10 Le 13 août 2019, la demanderesse a formé un recours contre la décision attaquée, demandant que celle-ci soit annulée dans son intégralité. Le mémoire exposant les motifs du recours a été reçu le même jour.
11 Dans son mémoire en réponse reçu le 6 décembre 2019, l’opposante a demandé que le recours soit rejeté.
Moyens et arguments des parties
12 La demanderesse demande que la décision attaquée soit rejetée et que la marque demandée soit enregistrée pour tous les produits visés par la demande, en particulier tous les produits contestés, et que l’opposante supporte les frais.

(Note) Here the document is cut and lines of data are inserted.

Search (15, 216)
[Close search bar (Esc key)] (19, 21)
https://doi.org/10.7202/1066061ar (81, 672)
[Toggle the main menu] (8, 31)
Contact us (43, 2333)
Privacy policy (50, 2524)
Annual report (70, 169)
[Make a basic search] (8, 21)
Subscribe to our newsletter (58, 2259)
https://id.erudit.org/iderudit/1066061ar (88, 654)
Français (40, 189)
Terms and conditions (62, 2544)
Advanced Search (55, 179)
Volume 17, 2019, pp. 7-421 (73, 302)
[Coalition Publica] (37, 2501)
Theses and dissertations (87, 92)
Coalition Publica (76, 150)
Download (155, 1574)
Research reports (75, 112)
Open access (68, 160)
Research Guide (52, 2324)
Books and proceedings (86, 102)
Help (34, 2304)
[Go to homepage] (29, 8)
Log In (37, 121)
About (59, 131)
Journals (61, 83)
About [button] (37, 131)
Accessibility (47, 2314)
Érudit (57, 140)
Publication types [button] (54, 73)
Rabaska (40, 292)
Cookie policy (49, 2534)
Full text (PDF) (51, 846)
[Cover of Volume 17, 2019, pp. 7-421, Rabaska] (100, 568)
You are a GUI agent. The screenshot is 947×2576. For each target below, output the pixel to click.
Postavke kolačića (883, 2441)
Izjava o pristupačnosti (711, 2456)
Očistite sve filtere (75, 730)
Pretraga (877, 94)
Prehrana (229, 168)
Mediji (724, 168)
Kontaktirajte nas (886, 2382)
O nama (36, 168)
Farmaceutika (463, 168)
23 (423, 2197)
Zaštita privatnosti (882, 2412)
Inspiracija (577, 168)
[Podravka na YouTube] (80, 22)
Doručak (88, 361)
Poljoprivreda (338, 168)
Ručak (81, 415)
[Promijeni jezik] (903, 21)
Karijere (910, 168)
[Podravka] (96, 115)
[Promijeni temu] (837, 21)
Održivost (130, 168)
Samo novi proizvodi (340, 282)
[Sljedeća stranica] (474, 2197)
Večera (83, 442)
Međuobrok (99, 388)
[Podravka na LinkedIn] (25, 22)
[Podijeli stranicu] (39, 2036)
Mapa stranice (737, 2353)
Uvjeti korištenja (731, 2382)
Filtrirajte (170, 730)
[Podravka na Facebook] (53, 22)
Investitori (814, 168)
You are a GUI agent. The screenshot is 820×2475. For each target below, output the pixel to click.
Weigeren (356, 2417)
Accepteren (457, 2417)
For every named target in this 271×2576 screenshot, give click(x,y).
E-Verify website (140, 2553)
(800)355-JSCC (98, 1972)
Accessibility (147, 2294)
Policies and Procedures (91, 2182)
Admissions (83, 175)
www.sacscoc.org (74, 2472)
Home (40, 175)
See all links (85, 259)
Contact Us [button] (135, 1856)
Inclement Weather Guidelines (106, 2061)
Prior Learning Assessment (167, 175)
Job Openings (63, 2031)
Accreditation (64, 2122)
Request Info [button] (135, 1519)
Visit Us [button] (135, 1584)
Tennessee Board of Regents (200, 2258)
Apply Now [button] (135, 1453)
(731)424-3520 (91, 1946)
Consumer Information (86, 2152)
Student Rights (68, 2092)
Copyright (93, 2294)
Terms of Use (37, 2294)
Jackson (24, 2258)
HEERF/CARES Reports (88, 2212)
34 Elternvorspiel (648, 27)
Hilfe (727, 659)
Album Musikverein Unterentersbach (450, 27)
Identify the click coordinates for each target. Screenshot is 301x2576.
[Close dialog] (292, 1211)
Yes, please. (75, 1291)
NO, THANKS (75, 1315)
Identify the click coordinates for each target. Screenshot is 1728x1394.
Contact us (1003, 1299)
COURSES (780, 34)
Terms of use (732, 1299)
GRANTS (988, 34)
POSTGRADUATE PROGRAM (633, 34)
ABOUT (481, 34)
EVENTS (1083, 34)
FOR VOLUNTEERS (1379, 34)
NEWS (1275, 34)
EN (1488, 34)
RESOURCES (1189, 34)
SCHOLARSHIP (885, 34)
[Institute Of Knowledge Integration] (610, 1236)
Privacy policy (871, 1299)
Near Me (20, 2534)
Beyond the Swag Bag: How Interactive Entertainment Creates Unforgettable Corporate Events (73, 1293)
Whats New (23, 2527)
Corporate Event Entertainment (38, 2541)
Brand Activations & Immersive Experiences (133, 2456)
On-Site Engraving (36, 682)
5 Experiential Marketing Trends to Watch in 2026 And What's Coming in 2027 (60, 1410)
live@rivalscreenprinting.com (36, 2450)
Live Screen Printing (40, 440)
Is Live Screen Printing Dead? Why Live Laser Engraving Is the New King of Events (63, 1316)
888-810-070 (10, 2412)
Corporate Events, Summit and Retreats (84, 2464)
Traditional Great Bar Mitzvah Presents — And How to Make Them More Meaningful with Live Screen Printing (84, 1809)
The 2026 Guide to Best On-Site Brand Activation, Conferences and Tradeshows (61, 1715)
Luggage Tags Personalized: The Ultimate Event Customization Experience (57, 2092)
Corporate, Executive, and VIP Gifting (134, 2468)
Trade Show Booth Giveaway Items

Le mémoire exposant les motifs du recours peut être résumé, en substance, comme suit:
– L’opposante n’a pas prouvé l’usage sérieux de la marque antérieure pour les produits pertinents.
– Quant aux produits en cause, une analyse de leur nature, de leur destination, de leur utilisation, de leur complémentarité, de leur caractère concurrent, de leurs canaux de distribution, du marché pertinent et du public pertinent, ainsi que de leur origine et de leur emballage, permet de conclure qu’ils ne sont pas similaires.
– Le public pertinent des produits désignés par les marques en cause n’est pas identique, outre le fait qu’ils sont principalement composés de professionnels et font preuve d’un niveau d’attention plus élevé. Il s’agit de consommateurs qui ne sont pas facilement induits en erreur.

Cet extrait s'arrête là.